I think what the President made clear — granted, he clarified this over time — but he made clear in the months leading up to the election and after the inauguration that what he was talking about was the threat from terrorist groups that operate in particular countries that have been designated state sponsors of terror, or designated countries of concern because they’re safe havens for terrorists. He made clear that he was not talking about Muslims all over the world, and that’s why this is not a Muslim ban.

The judges grilled Jadwat just as intensely, in particular on whether the executive order was illegitimate “on its face” or only because of Trump’s previous campaign statements. 

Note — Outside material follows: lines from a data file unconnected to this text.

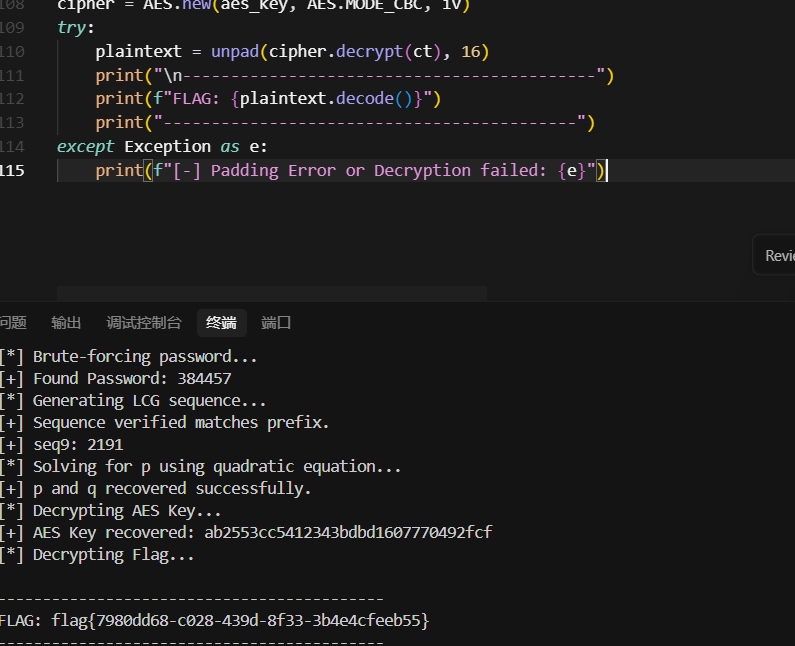Click 'Solving for p using quadratic equation' line
This screenshot has height=646, width=795.
tap(217, 466)
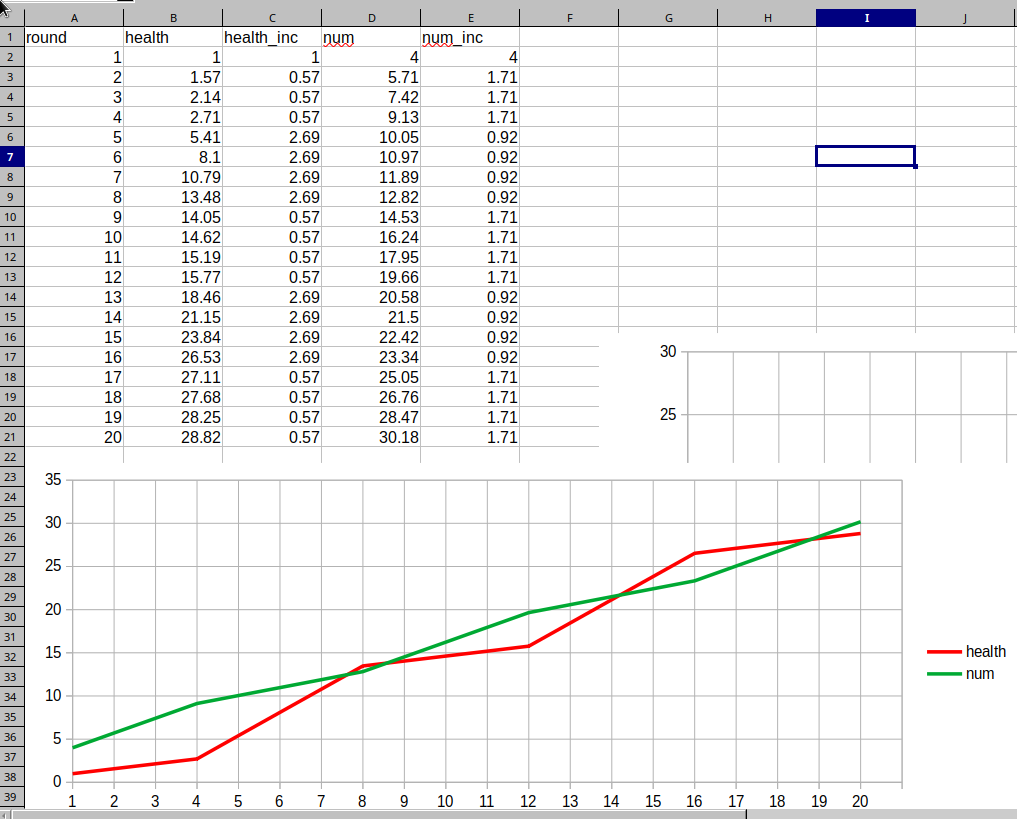Select column A header
This screenshot has height=819, width=1017.
coord(74,18)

Judge Dennis W. Shed appeared to side with the administration, suggesting that the lower court gave inadequate weight to the interests of national security and observing that the travel ban affected fewer than 10 percent of the world’s approximately 2 billion Muslims.

In a press conference after the hearing, Jadwat told a group of reporters: 

The question here is whether just because [President Trump] mentions national security he’s going to be allowed to basically rip up the religious freedom portions of our Constitution and throw them in the garbage. And the answer to that question has to be no.

It is unknown precisely when the courts will render a judgment, though it is expected within a matter of weeks. A  three-judge panel of the Ninth Circuit Court of Appeals is to hold a hearing on the Hawaii injunction on 15 May 2017.

President Trump has said he will take the travel ban to the Supreme Court if necessary.

In another development regarding the travel ban, former Acting Attorney General Sally Yates was called upon during an 8 May hearing of the Senate Judiciary subcommittee investigating Russian interference in the 2016 election to defend her refusal to enforce Trump’s original ban (for which she was fired). Under questioning by Sen. John Cornyn (R-Texas), who accused Yates of undermining the president and called her actions “enormously disappointing,” she said:

I made a determination that I believed that it was unlawful. I also thought that it was inconsistent with the principles of the Department of Justice, and I said ‘no.’ And that’s what I promised you I would do, and that’s what I did.